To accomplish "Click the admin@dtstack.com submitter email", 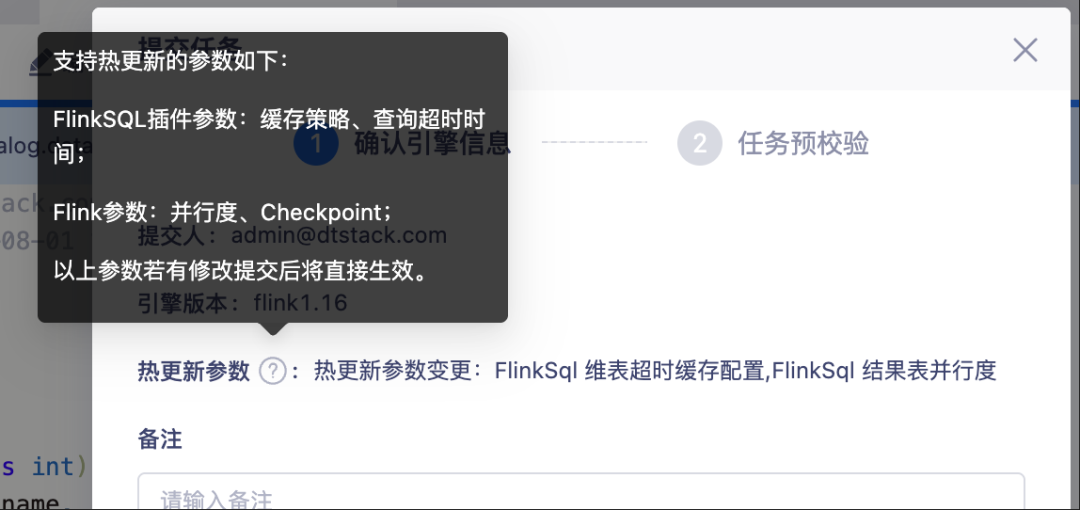I will click(339, 236).
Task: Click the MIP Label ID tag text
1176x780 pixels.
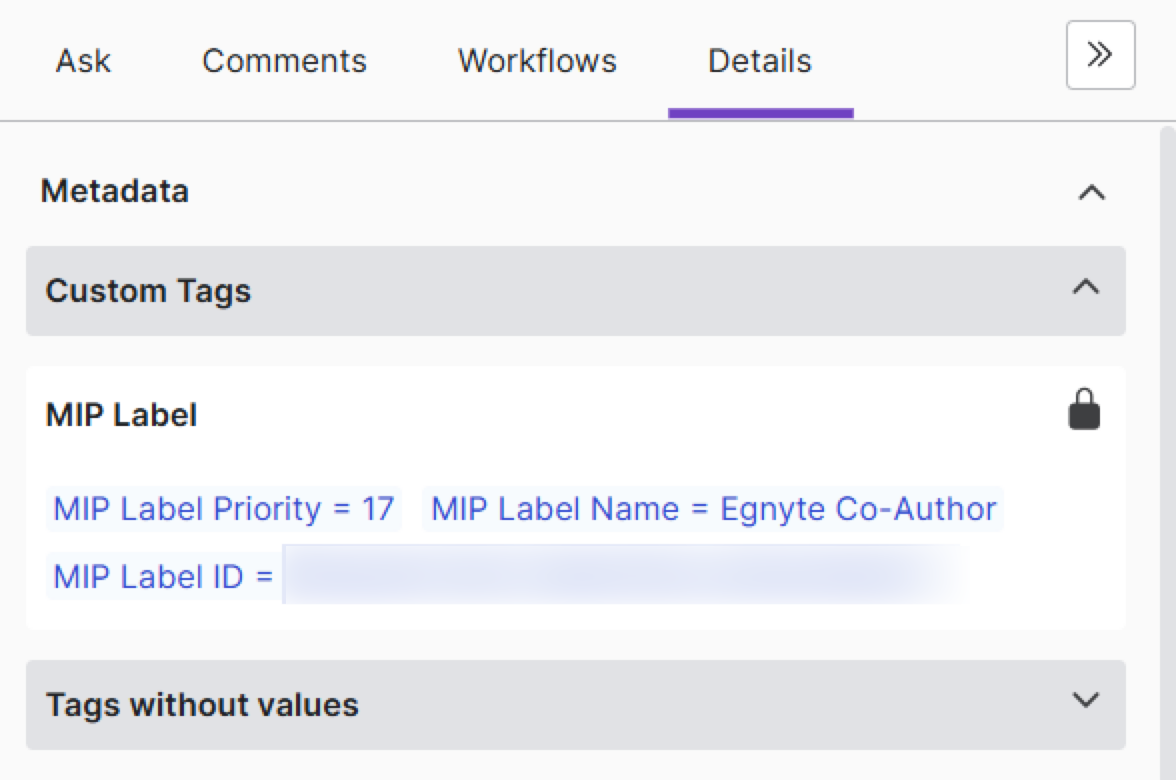Action: tap(163, 577)
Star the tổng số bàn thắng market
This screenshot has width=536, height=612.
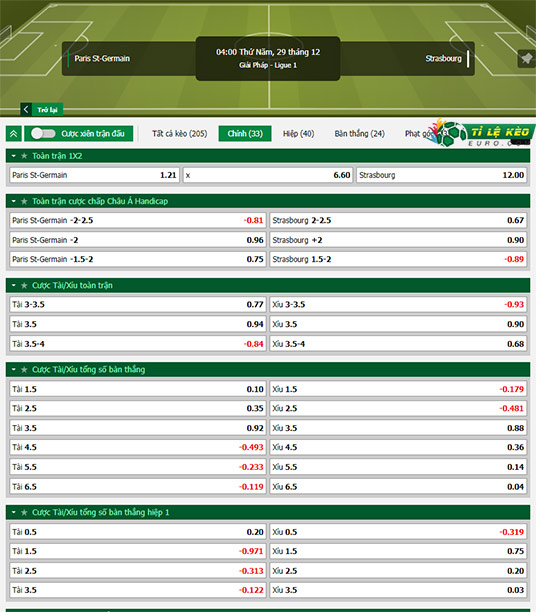click(x=24, y=370)
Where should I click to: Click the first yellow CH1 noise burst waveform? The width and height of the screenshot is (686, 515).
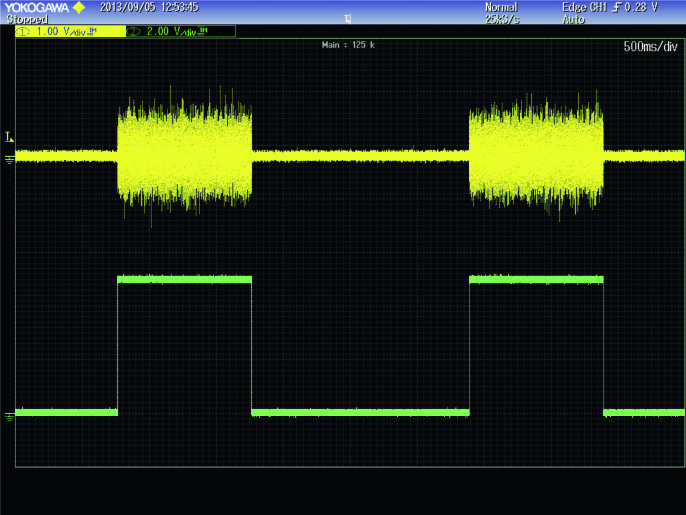click(x=185, y=156)

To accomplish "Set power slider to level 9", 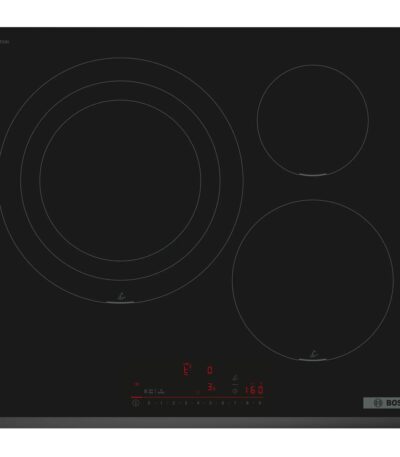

+-------+

▶ [Set task] Convert the data from the line containing "Star the tổng số bàn thắng market" through the end of the data into a JSON list of strings, one string per line with blank lines skipped. Leave the pictures out.

▶ [Written response]
[
  "Star the tổng số bàn thắng market",
  "This screenshot has width=536, height=612.",
  "click(x=24, y=370)",
  "Where should I click to: Click the first yellow CH1 noise burst waveform? The width and height of the screenshot is (686, 515).",
  "click(x=185, y=156)",
  "To accomplish \"Set power slider to level 9\", "
]